Now, I’ve got no problem with hermaphroditic sentient creatures, if such existed, and I’m sure their society would be very interesting and instructive. For all we know, they’d have support groups for the earthworms that turned out to be only male or only female.
But the fact of the matter is that us humans can’t ever be hermaphroditic. Even someone who, as in the Star quote above, has a penis and a vulva, does not have all the characteristics of both sexes. Due to having a penis, they lack a clitoris. Due to having vulva, they lack a scrotum. (I guess the closest you could come to a true hermaphrodite in humans is a male and female conjoined twin with a single upper torso and head – you’d need the two pelvisses in order two have two complete sets of genitals.)
More importantly, the obsolete “hermaphrodite” terminology just gets it plain wrong. At the time, the medical establishment was trying to salvage the notion that there really are only two human sexes. Which left them in the position of having to decide, in each and every corner case, which sex a baby really belonged to on purely anatomical grounds. They decided that the essence of sex is in the gonads – if you have any trace of testes you were a “male pseudohermaphrodite” (i.e “really a male”), if you had any trace of ovaries you were a “female pseudohermaphrodite” (i.e. “really a female”).
But by that reckoning, this would be a man:

Eden Atwood
That’s Eden Atwood, Jazz singer. She says she’s “…hard at work on “The Last White Horse,” [her] memoir that chronicles [her] experiences with [Androgen Insensitivity Syndrome] as well as [her] music and performing career”. You can watch a short ABC segment, including interview, here.
This would be a man too:
Now. Really. I know that the distinction between male and female is not always as simple as we’d like to believe (as these posts of mine attest).
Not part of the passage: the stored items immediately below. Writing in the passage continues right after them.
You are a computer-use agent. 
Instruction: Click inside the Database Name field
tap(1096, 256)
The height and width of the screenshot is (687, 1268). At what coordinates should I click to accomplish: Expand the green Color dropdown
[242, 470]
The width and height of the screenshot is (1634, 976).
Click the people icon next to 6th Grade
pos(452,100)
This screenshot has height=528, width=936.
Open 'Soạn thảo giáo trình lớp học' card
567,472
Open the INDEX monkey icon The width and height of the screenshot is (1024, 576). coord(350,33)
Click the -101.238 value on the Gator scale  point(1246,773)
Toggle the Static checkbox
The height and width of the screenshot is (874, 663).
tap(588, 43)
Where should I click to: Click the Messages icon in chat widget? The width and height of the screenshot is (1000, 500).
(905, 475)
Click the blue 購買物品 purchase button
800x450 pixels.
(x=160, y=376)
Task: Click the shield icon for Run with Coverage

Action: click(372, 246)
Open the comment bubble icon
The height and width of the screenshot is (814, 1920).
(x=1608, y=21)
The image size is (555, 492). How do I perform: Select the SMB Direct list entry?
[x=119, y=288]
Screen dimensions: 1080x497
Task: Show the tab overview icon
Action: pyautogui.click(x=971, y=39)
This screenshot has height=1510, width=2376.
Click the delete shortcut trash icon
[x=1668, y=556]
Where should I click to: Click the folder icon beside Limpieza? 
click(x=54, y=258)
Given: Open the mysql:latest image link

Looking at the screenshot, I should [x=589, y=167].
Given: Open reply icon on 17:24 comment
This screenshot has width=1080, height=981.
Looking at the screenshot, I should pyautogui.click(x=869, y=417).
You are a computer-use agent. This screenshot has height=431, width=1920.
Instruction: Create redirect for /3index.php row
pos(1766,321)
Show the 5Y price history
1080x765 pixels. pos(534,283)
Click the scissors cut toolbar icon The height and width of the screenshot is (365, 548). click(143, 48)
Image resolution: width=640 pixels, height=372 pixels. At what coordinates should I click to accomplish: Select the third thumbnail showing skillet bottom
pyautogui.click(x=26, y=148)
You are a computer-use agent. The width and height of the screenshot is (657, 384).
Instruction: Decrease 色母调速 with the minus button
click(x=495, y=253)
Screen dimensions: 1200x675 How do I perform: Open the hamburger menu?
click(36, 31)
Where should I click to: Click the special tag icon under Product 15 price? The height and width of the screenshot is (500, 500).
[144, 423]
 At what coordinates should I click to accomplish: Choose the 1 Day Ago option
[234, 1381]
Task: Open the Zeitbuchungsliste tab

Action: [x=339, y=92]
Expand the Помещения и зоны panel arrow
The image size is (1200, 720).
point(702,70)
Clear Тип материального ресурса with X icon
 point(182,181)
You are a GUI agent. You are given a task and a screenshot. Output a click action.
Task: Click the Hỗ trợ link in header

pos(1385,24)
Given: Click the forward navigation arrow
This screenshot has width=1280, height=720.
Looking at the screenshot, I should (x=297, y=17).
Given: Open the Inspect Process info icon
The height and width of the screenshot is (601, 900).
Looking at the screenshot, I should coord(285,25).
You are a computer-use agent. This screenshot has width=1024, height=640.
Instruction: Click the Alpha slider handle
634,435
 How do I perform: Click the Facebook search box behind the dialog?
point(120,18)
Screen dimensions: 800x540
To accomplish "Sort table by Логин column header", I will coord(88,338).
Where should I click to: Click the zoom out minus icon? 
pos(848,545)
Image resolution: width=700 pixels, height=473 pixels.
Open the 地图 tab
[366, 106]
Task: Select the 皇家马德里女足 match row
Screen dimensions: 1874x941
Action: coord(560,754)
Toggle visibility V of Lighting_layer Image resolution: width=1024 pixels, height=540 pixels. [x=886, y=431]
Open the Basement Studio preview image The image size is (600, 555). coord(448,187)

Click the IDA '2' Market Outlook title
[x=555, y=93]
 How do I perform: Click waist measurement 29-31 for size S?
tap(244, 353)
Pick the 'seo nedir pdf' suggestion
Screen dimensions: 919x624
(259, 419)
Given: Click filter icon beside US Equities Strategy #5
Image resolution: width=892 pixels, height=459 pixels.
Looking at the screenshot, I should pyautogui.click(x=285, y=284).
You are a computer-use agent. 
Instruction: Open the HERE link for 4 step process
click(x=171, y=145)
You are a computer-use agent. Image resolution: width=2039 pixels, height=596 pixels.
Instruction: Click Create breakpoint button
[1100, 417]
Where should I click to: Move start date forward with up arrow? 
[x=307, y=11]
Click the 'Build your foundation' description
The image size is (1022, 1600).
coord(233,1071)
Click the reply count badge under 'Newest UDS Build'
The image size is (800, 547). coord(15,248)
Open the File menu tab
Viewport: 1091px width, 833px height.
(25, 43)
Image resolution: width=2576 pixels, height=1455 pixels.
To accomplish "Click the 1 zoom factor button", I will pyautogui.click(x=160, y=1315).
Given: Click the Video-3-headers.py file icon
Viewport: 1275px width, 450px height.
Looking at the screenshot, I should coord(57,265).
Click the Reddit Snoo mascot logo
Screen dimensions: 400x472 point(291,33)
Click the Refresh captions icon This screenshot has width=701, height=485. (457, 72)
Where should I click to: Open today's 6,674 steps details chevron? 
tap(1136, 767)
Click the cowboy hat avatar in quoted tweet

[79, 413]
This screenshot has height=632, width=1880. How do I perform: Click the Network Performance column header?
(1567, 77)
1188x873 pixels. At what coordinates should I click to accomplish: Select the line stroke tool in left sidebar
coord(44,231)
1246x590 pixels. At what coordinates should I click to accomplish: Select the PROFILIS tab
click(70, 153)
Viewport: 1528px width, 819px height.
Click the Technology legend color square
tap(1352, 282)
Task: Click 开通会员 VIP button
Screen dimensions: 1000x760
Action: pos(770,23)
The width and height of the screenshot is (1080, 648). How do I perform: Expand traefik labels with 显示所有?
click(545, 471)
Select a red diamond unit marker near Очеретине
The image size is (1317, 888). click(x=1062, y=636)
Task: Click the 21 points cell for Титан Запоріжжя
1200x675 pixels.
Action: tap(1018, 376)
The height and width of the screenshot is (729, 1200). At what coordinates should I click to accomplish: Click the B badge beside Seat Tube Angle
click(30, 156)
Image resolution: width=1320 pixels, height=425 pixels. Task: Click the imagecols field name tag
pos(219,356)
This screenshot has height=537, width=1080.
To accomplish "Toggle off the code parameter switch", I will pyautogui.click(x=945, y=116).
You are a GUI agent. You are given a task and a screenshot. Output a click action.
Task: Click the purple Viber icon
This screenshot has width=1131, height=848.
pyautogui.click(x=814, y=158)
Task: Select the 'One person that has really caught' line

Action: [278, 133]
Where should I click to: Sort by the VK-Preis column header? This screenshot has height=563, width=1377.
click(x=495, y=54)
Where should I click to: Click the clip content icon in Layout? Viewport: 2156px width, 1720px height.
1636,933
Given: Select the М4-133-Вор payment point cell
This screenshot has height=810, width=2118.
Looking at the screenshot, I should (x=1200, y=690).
But to insist that these are men just because they have Y chromosomes would be like fighting so hard to preserve the simple binary male/female distinction that you’re willing to fight to the point of destroying it even in those cases when there is no grey in-between.
By the way, I suggest – tongue in cheek – that any men that disagree about the “grey in-between” and consider themselves obviously physiologically male without a doubt, go and have themselves checked out by ultrasound for internal uterusses and ovaries they had not been aware of. Just in case. Because it can happen, and has happened.
I could also point to the 1 August 2006 Consensus Statement on Management of Intersex Disorders from the journal “Pediatrics in review” that says:
Advances in identification of molecular genetic causes of abnormal sex with heightened awareness of ethical issues and patient advocacy concerns necessitate a reexamination of nomenclature.1 Terms such as “intersex,” “pseudohermaphroditism,” “hermaphroditism,” “sex reversal,” and gender-based diagnostic labels are particularly controversial. These terms are perceived as potentially pejorative by patients2 and can be confusing to practitioners and parents alike.
The article then goes on to advocate dropping the “hermaprodite” based terminology.
All these newspapers, going on about hermaphrodites. It’s obvious that the “experts” they consult, if any, are not really up to date, so one wonders how much effort they went to to find the “experts” in the first place.
It’s also obvious that the newspapers seem to think that Caster Semenya is such an oddity, that they never bothered to go search for support groups etc. of other, real, live people with other comparable conditions. Because if they did, they would have found out how problematic the term “hermaphrodite” was soon enough.